19 | Usiran Halus

168 110 7
                                    

"VANILA late-nya satu, Bude."

"Pagi-pagi nggak mau minum yang anget-anget aja, Neng?"

Rea menggeleng ramah. Tali ranselnya yang dirangkul satu pundak ditarik, sementara tangan lain merogoh uang di dalam saku lalu ditaruh atas konter. Bersamaan saat Rea hendak mengambil minumannya, siluet yang sangat dia kenali datang.

"Bude, vanila late satu," pesan Nata yang lalu diangguki Bude Sumik, tanpa melirik seorang gadis yang kini melempar tatapan canggung ke arahnya karena teringat kejadian kemarin.

"Nat."

Yang dipanggil membelakangi konter sambil memainkan ponsel. Rea terus melanjutkan, "Soal kemarin itu... gue minta maaf, oke? Gue cuma pengen seru-seruan aja...."

Yang diajak Rea bicara justru menempelkan ponselnya ke telinga sebelah sambil berpura-pura jalan dua langkah menghubungi temannya. Rea diabaikan begitu saja.

"Lagi di perjalanan? Ohhh, oke, oke. Iya, ini gue berangkat lebih awal. Yoi, gue tunggu. Buruan." Ponsel itu kembali dimasukan ke dalam saku celana bersamaan dengan minuman yang siap saji di atas konter. "Ini, uangnya, Budeeee. Makasihhhh!"

Rea yang masih mematung dengan mulut ternganga masih tidak percaya dirinya diabaikan begitu saja, sontak mengejar langkah Nata. Apa ini namanya impas? Seorang Rea diginiin? "Woi, Nata, tungguuuu! Gue lagi ngomong sama lo! Ck."

Begitu mendengar namanya disebut dua kali, si laki-laki akhirnya menghentikan langkah. Sebenarnya baru lima langkah dari stan Bude Sumik. Dia akhirnya berbalik sambil menyeruput minumannya santai.

Alis sebelahnya terangkat. "Lo ngomong sama gue?"
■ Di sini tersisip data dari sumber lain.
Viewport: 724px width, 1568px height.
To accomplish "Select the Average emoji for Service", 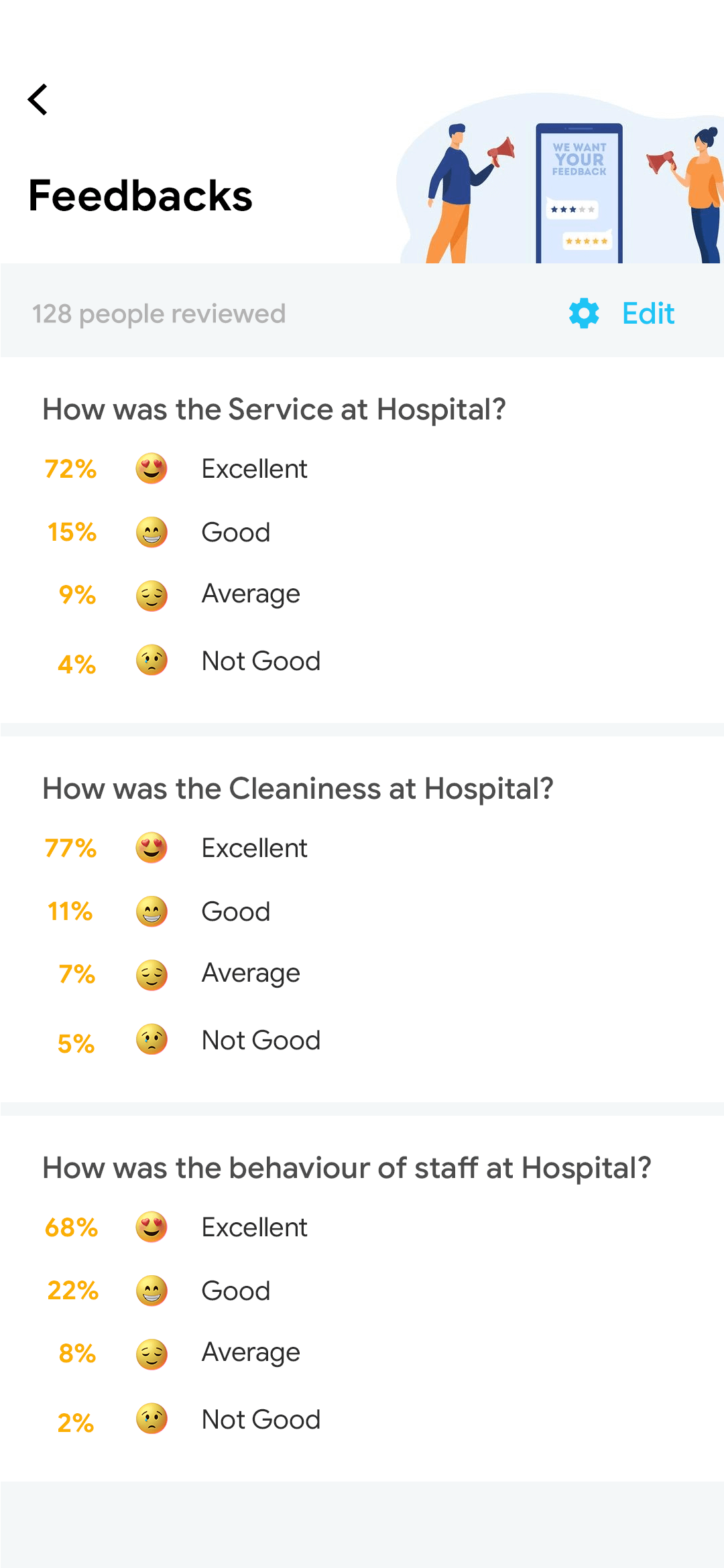I will 152,595.

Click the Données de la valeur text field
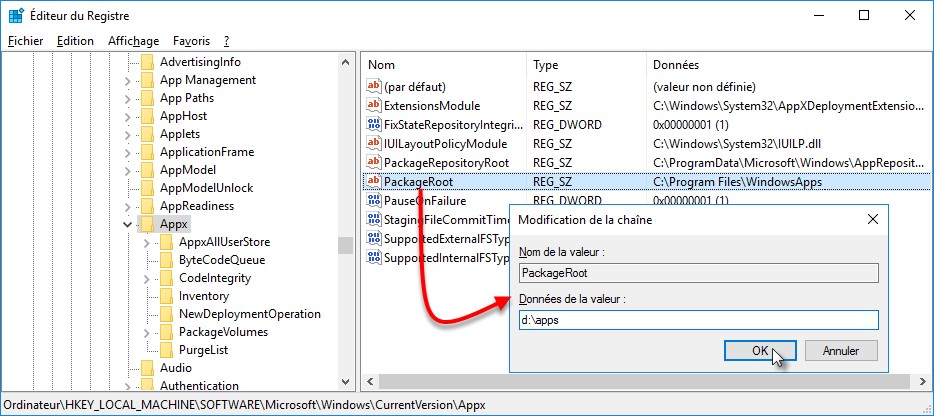(x=698, y=320)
Rea mendekat dengan sebelah tali ransel ditarik kesal sementara tangan lain masih membawa minuman. Kini melempar tatapan juteknya di hadapan Nata. "Ya gue ngomong sama siapa lagi? Bokap lo? Dari tadi gue ngomong sama lo, manggil-manggil lo, dan lo malah asyik main handphone? Nggak ngehargain banget, sih, lo? Pura-pura budeg apa gimana?"

Nata berpura-pura batuk sebelum menstabilkan diri dengan gelagat kelewat santai seperti biasa. "Oke. Nih, udah." Cowok itu mendekatkan wajahnya lima senti di depan wajah Rea. "Lo tadi mau ngomong apa?"

Rea sontak memundurkan langkah, tidak ingin dekat-dekat. "Gue tuh mau minta maaf sama lo soal kemaren, budeg," ulang Rea memperjelas sekali lagi dengan nada pelan, namun terdengar tidak ikhlas.

Senyum Nata melebar. "Ohhh, mau minta maaf...? Kok minta maafnya kayak... ngajakin ribut gitu, sih?"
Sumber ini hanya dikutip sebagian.